Apple's iBooks Textbooks Announcement


Apple's out to fix another broken industry, same as they did with music and cellular phones. This time it's textbooks, and I'll let Apple tell you why it's needed, and why the Apple solution is the right one. Here are a couple of links that tell the story: this one is a promotional video, and this one is the entire introductory event from last week.

One very interesting part of Apple's plan is that just about anyone can publish a book in Apple's iBookstore. You don't have to be a big-time publishing company, or even a small-time publishing company. You could be, for example, a Mac, iPhone, and iPad consultant with cowboy boots who wants to publish a book of Mac, iPhone, and iPad tips. You can sell your books or you can give them away (or both). It's up to you. Read all about it here.

Apple's created a Mac application to help you create beautiful books. It's called iBooks Author, and you can download it for free by clicking here. The app looks a lot like Pages, so if you know how to use that one, you're going to have no trouble making books. iBooks Author is loaded with great templates and a lot of other stuff that will help you make beautiful books with minimal trouble. You will need Mac OS X Lion to run iBooks Author, by the way.

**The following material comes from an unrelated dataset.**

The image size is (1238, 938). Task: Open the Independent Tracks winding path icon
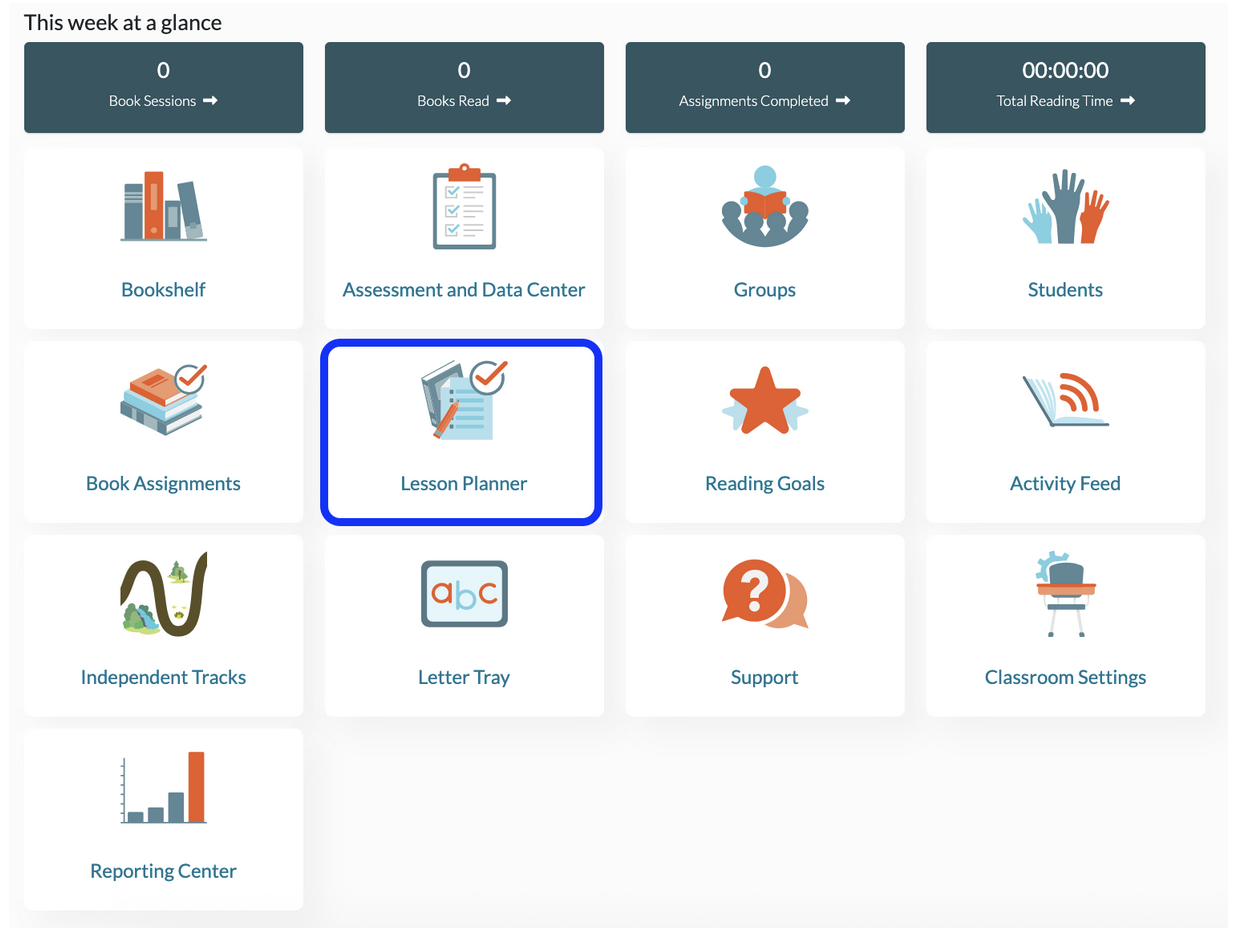(x=163, y=593)
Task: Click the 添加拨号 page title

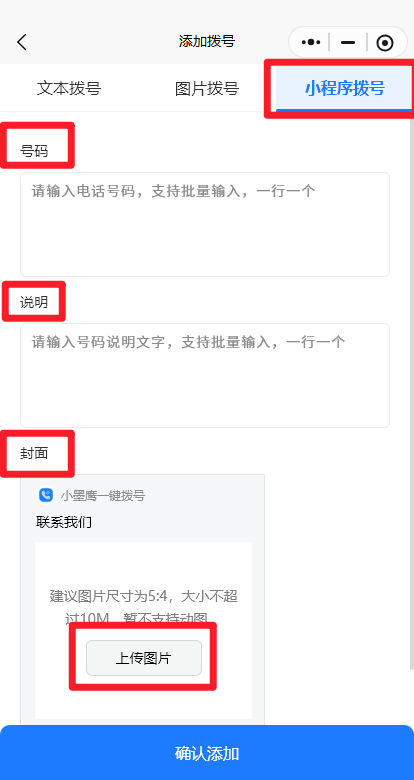Action: pos(207,41)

iBooks Textbooks could be a game-changer. It's way better than a PDF, partly because PDFs can't be re-flowed when the reader changes the font size or rotates the page. It's also way better than "publishing" materials as web pages, mostly because web technologies are not suited to precise layouts and ease of use. With iBooks, you feel as if you are directly manipulating the pages, and that's way better than reading something in a browser. So, people who used to publish books as PDFs and web pages now have a better platform for their work. There's no reason to shoe-horn a beautiful book into PDF or web page form, not anymore.

It happens that I really like "real" books. But, having read several books on my iPad, I'm already seeing the value and advantages of digital books. Apple's iBooks Author is going to help a lot more people get on the digital book bandwagon. It's not the end of books as we know it but it might be the beginning of the end of textbooks as they've been for generations. File this away and let's see how things turn out a couple of years from now.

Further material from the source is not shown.